▶ _EXERCISE BRIEF_
Nothing past the line containing "Screen dimensions: 499x281" belongs in the output. Copy exactly every line of the data below from the first up to and including it.

[Stored dataset items]
········

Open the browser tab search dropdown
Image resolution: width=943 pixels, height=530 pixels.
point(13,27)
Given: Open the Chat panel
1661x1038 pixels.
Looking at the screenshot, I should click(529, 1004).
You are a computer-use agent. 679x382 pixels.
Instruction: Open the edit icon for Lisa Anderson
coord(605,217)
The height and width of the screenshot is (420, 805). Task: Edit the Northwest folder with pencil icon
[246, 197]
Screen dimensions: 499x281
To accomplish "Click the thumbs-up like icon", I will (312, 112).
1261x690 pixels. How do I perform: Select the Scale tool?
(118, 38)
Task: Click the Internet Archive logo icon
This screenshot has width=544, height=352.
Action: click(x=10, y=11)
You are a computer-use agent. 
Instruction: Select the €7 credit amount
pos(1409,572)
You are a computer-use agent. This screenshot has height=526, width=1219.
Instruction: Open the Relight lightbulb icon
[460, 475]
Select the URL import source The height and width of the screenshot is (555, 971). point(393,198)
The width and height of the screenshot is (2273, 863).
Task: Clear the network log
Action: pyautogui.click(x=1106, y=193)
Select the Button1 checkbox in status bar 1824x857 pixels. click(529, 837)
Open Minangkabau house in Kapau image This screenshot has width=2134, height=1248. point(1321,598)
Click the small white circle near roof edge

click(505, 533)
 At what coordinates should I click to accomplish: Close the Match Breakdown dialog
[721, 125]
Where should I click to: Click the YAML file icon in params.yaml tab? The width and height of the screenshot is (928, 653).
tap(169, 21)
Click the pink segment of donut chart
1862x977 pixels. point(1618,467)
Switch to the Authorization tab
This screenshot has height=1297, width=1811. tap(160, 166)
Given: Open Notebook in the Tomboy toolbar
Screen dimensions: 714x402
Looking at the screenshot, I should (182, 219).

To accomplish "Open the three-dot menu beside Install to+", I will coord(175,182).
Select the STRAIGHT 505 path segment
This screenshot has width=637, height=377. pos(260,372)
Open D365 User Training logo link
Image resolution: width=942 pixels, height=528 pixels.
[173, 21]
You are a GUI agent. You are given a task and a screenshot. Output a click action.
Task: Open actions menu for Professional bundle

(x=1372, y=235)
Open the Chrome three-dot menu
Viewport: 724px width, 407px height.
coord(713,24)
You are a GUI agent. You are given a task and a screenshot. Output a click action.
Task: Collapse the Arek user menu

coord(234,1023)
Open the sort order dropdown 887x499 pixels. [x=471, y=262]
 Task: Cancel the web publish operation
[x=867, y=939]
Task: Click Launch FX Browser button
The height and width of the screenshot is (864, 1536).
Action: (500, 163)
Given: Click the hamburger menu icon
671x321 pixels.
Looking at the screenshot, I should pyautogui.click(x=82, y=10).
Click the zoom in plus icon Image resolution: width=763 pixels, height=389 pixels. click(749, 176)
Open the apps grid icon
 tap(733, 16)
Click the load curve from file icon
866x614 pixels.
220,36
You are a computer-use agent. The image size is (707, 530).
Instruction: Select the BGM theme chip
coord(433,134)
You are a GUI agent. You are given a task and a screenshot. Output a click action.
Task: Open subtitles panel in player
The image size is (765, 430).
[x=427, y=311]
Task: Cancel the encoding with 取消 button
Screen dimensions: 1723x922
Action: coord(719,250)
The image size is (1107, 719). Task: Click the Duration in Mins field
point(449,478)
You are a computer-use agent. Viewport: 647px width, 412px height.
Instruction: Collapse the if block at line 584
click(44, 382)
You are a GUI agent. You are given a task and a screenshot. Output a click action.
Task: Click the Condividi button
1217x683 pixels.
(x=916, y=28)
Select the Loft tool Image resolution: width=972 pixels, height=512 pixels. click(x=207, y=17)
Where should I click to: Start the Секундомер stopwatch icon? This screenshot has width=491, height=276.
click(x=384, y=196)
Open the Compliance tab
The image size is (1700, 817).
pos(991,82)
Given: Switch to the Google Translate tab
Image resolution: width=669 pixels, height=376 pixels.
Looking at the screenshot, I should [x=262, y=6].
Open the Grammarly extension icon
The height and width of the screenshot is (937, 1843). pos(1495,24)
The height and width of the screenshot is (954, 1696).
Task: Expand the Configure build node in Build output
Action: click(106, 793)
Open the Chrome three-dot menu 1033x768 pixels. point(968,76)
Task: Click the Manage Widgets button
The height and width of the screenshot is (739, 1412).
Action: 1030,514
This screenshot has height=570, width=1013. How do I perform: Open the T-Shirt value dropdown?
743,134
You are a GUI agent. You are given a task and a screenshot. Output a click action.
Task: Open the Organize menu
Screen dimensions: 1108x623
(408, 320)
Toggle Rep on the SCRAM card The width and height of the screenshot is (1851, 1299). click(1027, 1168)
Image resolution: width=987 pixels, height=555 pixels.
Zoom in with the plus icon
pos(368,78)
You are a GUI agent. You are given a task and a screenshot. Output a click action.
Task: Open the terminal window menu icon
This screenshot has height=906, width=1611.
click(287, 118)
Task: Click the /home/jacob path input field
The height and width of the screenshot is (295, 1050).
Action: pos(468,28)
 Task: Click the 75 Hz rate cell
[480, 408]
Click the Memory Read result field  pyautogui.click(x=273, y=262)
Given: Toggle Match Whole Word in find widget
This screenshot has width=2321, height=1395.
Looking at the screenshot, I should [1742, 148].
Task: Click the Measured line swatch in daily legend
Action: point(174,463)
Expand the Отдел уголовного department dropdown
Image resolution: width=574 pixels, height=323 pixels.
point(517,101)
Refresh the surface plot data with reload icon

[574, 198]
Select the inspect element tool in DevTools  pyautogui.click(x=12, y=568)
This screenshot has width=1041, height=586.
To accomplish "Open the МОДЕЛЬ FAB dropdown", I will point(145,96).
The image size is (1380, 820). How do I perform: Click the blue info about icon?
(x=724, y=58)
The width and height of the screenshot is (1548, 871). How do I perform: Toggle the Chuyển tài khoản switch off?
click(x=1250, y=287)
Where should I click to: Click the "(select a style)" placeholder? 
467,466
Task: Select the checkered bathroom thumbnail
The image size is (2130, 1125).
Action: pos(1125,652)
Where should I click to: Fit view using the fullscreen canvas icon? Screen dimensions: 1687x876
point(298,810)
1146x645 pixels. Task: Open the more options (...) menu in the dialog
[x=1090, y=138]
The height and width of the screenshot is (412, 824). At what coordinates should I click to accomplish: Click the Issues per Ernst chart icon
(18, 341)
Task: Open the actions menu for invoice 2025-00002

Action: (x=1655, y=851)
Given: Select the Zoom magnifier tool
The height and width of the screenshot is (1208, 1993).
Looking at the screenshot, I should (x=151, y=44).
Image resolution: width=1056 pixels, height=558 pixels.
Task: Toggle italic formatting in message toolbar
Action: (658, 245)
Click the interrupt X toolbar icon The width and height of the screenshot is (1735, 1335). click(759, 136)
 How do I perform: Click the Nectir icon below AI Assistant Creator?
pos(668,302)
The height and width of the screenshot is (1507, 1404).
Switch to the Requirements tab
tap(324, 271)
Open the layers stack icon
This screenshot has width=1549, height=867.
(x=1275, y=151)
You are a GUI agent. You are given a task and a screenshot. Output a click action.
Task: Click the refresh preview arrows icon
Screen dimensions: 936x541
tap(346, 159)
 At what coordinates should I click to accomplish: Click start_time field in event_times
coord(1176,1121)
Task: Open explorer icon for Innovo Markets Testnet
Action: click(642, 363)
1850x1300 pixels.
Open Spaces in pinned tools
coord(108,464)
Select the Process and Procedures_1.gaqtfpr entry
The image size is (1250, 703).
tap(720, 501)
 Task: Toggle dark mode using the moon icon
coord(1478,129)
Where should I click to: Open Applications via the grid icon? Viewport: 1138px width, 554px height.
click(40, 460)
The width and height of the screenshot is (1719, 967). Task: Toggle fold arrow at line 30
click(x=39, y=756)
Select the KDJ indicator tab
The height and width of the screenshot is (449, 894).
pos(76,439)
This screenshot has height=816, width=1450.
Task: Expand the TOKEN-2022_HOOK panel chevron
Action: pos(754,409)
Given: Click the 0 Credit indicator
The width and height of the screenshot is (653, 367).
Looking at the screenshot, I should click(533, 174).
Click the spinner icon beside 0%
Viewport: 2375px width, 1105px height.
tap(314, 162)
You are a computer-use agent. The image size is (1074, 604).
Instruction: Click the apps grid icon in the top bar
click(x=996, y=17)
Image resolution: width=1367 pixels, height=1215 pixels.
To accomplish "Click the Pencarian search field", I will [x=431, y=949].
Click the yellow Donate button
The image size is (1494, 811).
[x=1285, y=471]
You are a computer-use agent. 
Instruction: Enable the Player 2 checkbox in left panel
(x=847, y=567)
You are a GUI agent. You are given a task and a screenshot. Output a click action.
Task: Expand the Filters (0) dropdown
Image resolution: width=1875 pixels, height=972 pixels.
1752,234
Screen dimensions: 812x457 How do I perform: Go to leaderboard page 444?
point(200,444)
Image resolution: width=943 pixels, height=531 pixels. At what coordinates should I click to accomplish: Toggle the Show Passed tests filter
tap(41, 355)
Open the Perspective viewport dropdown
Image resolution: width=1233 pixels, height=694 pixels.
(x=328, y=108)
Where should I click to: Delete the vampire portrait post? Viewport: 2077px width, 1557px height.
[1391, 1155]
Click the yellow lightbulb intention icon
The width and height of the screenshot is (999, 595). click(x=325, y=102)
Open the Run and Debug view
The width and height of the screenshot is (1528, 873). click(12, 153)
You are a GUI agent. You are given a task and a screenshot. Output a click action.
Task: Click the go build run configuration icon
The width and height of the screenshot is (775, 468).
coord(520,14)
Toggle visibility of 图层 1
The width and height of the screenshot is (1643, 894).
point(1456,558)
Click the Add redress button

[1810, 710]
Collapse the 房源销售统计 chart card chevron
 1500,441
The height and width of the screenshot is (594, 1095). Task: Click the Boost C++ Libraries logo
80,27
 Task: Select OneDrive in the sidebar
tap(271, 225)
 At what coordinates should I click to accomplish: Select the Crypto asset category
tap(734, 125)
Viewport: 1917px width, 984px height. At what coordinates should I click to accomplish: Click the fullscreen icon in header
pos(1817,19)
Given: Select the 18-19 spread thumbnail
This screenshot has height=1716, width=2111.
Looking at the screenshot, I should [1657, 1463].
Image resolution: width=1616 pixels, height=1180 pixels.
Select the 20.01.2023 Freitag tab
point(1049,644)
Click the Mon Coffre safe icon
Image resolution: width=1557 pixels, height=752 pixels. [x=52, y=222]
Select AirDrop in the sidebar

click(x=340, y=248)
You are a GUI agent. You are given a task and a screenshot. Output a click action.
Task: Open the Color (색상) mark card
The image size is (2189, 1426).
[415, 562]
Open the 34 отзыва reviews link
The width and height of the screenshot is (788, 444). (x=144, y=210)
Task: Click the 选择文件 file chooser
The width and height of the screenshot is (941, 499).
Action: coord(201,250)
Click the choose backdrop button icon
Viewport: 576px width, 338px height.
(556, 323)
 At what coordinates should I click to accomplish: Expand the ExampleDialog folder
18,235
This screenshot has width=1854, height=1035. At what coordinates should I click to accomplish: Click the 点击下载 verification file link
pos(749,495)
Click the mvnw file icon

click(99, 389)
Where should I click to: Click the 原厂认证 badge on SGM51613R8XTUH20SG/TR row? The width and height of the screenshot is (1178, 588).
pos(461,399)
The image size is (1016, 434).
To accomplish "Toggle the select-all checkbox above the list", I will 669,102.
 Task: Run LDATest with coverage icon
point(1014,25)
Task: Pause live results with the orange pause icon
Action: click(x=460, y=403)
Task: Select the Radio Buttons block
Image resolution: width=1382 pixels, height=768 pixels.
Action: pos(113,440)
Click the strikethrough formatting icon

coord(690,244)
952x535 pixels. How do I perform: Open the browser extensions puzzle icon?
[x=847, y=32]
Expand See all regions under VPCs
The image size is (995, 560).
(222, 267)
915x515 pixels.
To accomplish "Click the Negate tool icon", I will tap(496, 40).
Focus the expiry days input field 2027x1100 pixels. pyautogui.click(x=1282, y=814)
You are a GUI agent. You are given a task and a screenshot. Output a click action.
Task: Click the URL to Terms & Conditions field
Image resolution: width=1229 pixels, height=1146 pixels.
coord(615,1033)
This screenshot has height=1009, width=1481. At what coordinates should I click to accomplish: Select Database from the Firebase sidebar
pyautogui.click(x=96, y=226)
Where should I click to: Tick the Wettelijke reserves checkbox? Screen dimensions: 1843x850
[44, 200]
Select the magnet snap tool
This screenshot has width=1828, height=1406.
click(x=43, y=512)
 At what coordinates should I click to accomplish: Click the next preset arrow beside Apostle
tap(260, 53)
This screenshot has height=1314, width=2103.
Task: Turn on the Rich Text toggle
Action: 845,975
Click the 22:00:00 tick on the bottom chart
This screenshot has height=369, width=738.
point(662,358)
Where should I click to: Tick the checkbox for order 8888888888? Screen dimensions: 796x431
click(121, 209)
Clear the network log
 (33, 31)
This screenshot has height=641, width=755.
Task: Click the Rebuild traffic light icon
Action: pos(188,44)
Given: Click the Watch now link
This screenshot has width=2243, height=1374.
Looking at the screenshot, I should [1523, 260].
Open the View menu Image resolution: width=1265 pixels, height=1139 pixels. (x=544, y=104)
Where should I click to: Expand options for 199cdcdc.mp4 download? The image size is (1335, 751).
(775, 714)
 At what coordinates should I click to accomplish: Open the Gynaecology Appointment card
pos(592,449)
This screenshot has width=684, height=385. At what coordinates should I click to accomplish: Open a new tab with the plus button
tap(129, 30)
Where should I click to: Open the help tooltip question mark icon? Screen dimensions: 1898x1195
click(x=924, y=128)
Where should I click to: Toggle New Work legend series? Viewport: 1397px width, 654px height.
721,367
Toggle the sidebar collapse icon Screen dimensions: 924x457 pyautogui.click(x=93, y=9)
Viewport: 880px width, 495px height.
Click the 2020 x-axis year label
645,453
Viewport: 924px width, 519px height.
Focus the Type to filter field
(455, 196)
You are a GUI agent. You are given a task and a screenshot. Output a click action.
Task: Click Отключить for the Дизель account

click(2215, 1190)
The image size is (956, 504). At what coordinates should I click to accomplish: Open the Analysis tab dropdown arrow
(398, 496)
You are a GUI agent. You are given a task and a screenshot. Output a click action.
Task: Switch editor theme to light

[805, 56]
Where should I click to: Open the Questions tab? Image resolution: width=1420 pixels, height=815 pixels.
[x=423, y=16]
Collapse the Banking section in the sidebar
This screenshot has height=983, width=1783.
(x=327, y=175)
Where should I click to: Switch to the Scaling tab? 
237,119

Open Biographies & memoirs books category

········

▶ _WRITTEN SOLUTION_
Open the browser tab search dropdown
Image resolution: width=943 pixels, height=530 pixels.
point(13,27)
Given: Open the Chat panel
1661x1038 pixels.
Looking at the screenshot, I should click(529, 1004).
You are a computer-use agent. 679x382 pixels.
Instruction: Open the edit icon for Lisa Anderson
coord(605,217)
The height and width of the screenshot is (420, 805). Task: Edit the Northwest folder with pencil icon
[246, 197]
Screen dimensions: 499x281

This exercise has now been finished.